-- Start of Dataset content --
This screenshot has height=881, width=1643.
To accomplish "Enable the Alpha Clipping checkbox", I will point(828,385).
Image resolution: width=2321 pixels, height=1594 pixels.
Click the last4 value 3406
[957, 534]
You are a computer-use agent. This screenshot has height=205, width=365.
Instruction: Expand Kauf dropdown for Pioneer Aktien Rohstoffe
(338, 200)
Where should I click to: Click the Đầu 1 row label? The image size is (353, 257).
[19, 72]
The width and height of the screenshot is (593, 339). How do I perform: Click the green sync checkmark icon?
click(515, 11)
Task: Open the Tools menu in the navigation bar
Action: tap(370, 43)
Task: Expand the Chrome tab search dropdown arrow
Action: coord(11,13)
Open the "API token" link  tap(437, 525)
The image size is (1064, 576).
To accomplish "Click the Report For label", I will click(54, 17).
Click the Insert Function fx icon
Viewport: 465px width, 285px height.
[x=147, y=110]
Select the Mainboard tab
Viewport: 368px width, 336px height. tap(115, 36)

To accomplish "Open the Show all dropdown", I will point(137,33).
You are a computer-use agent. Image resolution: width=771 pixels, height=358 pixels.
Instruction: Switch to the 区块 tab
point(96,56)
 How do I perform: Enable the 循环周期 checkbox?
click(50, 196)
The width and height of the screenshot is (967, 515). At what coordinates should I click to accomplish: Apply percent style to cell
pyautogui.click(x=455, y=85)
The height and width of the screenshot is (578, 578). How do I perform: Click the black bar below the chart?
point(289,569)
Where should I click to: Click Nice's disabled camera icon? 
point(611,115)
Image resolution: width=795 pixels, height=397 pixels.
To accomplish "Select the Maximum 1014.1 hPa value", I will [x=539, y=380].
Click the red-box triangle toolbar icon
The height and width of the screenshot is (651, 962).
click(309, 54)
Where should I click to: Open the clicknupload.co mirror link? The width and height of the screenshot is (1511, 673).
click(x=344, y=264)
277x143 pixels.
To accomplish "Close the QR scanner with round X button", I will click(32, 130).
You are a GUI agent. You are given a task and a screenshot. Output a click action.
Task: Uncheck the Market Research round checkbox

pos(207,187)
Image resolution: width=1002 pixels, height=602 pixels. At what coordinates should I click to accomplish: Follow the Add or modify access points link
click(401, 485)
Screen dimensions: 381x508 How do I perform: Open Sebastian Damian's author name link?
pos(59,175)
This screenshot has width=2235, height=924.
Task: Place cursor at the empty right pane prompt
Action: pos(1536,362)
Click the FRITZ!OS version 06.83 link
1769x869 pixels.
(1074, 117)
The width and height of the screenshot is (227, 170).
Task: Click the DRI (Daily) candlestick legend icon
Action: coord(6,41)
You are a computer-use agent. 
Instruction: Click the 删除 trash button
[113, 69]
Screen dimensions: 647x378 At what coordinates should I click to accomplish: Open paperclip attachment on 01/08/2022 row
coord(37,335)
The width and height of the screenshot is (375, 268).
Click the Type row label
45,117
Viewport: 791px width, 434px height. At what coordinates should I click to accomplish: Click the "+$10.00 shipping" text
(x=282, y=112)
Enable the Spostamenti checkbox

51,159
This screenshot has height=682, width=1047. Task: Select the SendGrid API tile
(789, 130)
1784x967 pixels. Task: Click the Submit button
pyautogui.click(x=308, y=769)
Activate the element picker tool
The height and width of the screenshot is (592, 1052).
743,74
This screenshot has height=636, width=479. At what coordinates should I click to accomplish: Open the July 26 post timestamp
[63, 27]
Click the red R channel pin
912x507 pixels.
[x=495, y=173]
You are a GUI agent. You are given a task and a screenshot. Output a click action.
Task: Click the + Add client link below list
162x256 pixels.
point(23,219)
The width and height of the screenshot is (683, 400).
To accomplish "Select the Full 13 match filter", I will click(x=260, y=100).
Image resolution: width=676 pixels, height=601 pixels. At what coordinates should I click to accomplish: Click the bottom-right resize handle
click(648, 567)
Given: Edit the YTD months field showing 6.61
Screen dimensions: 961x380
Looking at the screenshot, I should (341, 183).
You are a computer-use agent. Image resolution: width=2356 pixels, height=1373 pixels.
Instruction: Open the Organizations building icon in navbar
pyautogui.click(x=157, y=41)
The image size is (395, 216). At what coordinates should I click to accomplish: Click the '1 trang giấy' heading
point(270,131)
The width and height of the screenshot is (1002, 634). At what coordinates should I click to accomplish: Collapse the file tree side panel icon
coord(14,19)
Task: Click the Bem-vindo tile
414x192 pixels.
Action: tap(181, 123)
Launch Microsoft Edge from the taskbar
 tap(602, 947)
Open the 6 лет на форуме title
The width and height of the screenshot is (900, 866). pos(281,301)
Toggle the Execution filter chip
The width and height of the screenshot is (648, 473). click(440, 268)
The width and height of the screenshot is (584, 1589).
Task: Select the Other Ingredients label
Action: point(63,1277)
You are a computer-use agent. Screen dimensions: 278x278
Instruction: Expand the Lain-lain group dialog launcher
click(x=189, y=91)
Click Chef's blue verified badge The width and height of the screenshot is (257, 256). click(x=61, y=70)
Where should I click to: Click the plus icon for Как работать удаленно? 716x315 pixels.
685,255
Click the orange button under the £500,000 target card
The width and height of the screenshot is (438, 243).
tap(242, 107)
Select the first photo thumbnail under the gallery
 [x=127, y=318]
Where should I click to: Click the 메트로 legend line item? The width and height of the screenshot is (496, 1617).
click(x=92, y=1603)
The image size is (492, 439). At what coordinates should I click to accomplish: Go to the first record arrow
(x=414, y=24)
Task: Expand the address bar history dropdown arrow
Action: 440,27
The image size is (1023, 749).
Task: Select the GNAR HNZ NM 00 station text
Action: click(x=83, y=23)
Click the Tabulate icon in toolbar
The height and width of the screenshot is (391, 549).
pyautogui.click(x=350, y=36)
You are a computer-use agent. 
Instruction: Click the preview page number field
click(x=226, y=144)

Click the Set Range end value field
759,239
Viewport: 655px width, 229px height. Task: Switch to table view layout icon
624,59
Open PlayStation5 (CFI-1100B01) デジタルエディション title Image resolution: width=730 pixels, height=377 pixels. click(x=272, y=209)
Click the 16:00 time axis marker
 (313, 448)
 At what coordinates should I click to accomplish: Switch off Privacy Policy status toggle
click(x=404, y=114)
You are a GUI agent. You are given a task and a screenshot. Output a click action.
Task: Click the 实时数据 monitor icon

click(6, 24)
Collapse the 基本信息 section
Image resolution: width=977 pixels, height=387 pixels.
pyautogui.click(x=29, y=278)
-- End of Dataset content --
Change every occurrence of "computer-use agent" in the data above to "screen assistant" and reproduce all lines otherwise unchanged.

### Complete output
This screenshot has height=881, width=1643.
To accomplish "Enable the Alpha Clipping checkbox", I will point(828,385).
Image resolution: width=2321 pixels, height=1594 pixels.
Click the last4 value 3406
[957, 534]
You are a screen assistant. This screenshot has height=205, width=365.
Instruction: Expand Kauf dropdown for Pioneer Aktien Rohstoffe
(338, 200)
Where should I click to: Click the Đầu 1 row label? The image size is (353, 257).
[19, 72]
The width and height of the screenshot is (593, 339). How do I perform: Click the green sync checkmark icon?
click(515, 11)
Task: Open the Tools menu in the navigation bar
Action: tap(370, 43)
Task: Expand the Chrome tab search dropdown arrow
Action: coord(11,13)
Open the "API token" link  tap(437, 525)
The image size is (1064, 576).
To accomplish "Click the Report For label", I will click(54, 17).
Click the Insert Function fx icon
Viewport: 465px width, 285px height.
[x=147, y=110]
Select the Mainboard tab
Viewport: 368px width, 336px height. tap(115, 36)

To accomplish "Open the Show all dropdown", I will point(137,33).
You are a screen assistant. Image resolution: width=771 pixels, height=358 pixels.
Instruction: Switch to the 区块 tab
point(96,56)
 How do I perform: Enable the 循环周期 checkbox?
click(50, 196)
The width and height of the screenshot is (967, 515). At what coordinates should I click to accomplish: Apply percent style to cell
pyautogui.click(x=455, y=85)
The height and width of the screenshot is (578, 578). How do I perform: Click the black bar below the chart?
point(289,569)
Where should I click to: Click Nice's disabled camera icon? 
point(611,115)
Image resolution: width=795 pixels, height=397 pixels.
To accomplish "Select the Maximum 1014.1 hPa value", I will [x=539, y=380].
Click the red-box triangle toolbar icon
The height and width of the screenshot is (651, 962).
click(309, 54)
Where should I click to: Open the clicknupload.co mirror link? The width and height of the screenshot is (1511, 673).
click(x=344, y=264)
277x143 pixels.
To accomplish "Close the QR scanner with round X button", I will click(32, 130).
You are a GUI agent. You are given a task and a screenshot. Output a click action.
Task: Uncheck the Market Research round checkbox

pos(207,187)
Image resolution: width=1002 pixels, height=602 pixels. At what coordinates should I click to accomplish: Follow the Add or modify access points link
click(401, 485)
Screen dimensions: 381x508 How do I perform: Open Sebastian Damian's author name link?
pos(59,175)
This screenshot has width=2235, height=924.
Task: Place cursor at the empty right pane prompt
Action: pos(1536,362)
Click the FRITZ!OS version 06.83 link
1769x869 pixels.
(1074, 117)
The width and height of the screenshot is (227, 170).
Task: Click the DRI (Daily) candlestick legend icon
Action: coord(6,41)
You are a screen assistant. 
Instruction: Click the 删除 trash button
[113, 69]
Screen dimensions: 647x378 At what coordinates should I click to accomplish: Open paperclip attachment on 01/08/2022 row
coord(37,335)
The width and height of the screenshot is (375, 268).
Click the Type row label
45,117
Viewport: 791px width, 434px height. At what coordinates should I click to accomplish: Click the "+$10.00 shipping" text
(x=282, y=112)
Enable the Spostamenti checkbox

51,159
This screenshot has height=682, width=1047. Task: Select the SendGrid API tile
(789, 130)
1784x967 pixels. Task: Click the Submit button
pyautogui.click(x=308, y=769)
Activate the element picker tool
The height and width of the screenshot is (592, 1052).
743,74
This screenshot has height=636, width=479. At what coordinates should I click to accomplish: Open the July 26 post timestamp
[63, 27]
Click the red R channel pin
912x507 pixels.
[x=495, y=173]
You are a GUI agent. You are given a task and a screenshot. Output a click action.
Task: Click the + Add client link below list
162x256 pixels.
point(23,219)
The width and height of the screenshot is (683, 400).
To accomplish "Select the Full 13 match filter", I will click(x=260, y=100).
Image resolution: width=676 pixels, height=601 pixels. At what coordinates should I click to accomplish: Click the bottom-right resize handle
click(648, 567)
Given: Edit the YTD months field showing 6.61
Screen dimensions: 961x380
Looking at the screenshot, I should (341, 183).
You are a screen assistant. Image resolution: width=2356 pixels, height=1373 pixels.
Instruction: Open the Organizations building icon in navbar
pyautogui.click(x=157, y=41)
The image size is (395, 216). At what coordinates should I click to accomplish: Click the '1 trang giấy' heading
point(270,131)
The width and height of the screenshot is (1002, 634). At what coordinates should I click to accomplish: Collapse the file tree side panel icon
coord(14,19)
Task: Click the Bem-vindo tile
414x192 pixels.
Action: tap(181, 123)
Launch Microsoft Edge from the taskbar
 tap(602, 947)
Open the 6 лет на форуме title
The width and height of the screenshot is (900, 866). pos(281,301)
Toggle the Execution filter chip
The width and height of the screenshot is (648, 473). click(440, 268)
The width and height of the screenshot is (584, 1589).
Task: Select the Other Ingredients label
Action: point(63,1277)
You are a screen assistant. Screen dimensions: 278x278
Instruction: Expand the Lain-lain group dialog launcher
click(x=189, y=91)
Click Chef's blue verified badge The width and height of the screenshot is (257, 256). click(x=61, y=70)
Where should I click to: Click the plus icon for Как работать удаленно? 716x315 pixels.
685,255
Click the orange button under the £500,000 target card
The width and height of the screenshot is (438, 243).
tap(242, 107)
Select the first photo thumbnail under the gallery
 [x=127, y=318]
Where should I click to: Click the 메트로 legend line item? The width and height of the screenshot is (496, 1617).
click(x=92, y=1603)
The image size is (492, 439). At what coordinates should I click to accomplish: Go to the first record arrow
(x=414, y=24)
Task: Expand the address bar history dropdown arrow
Action: 440,27
The image size is (1023, 749).
Task: Select the GNAR HNZ NM 00 station text
Action: click(x=83, y=23)
Click the Tabulate icon in toolbar
The height and width of the screenshot is (391, 549).
pyautogui.click(x=350, y=36)
You are a screen assistant. 
Instruction: Click the preview page number field
click(x=226, y=144)

Click the Set Range end value field
759,239
Viewport: 655px width, 229px height. Task: Switch to table view layout icon
624,59
Open PlayStation5 (CFI-1100B01) デジタルエディション title Image resolution: width=730 pixels, height=377 pixels. click(x=272, y=209)
Click the 16:00 time axis marker
 (313, 448)
 At what coordinates should I click to accomplish: Switch off Privacy Policy status toggle
click(x=404, y=114)
You are a GUI agent. You are given a task and a screenshot. Output a click action.
Task: Click the 实时数据 monitor icon

click(6, 24)
Collapse the 基本信息 section
Image resolution: width=977 pixels, height=387 pixels.
pyautogui.click(x=29, y=278)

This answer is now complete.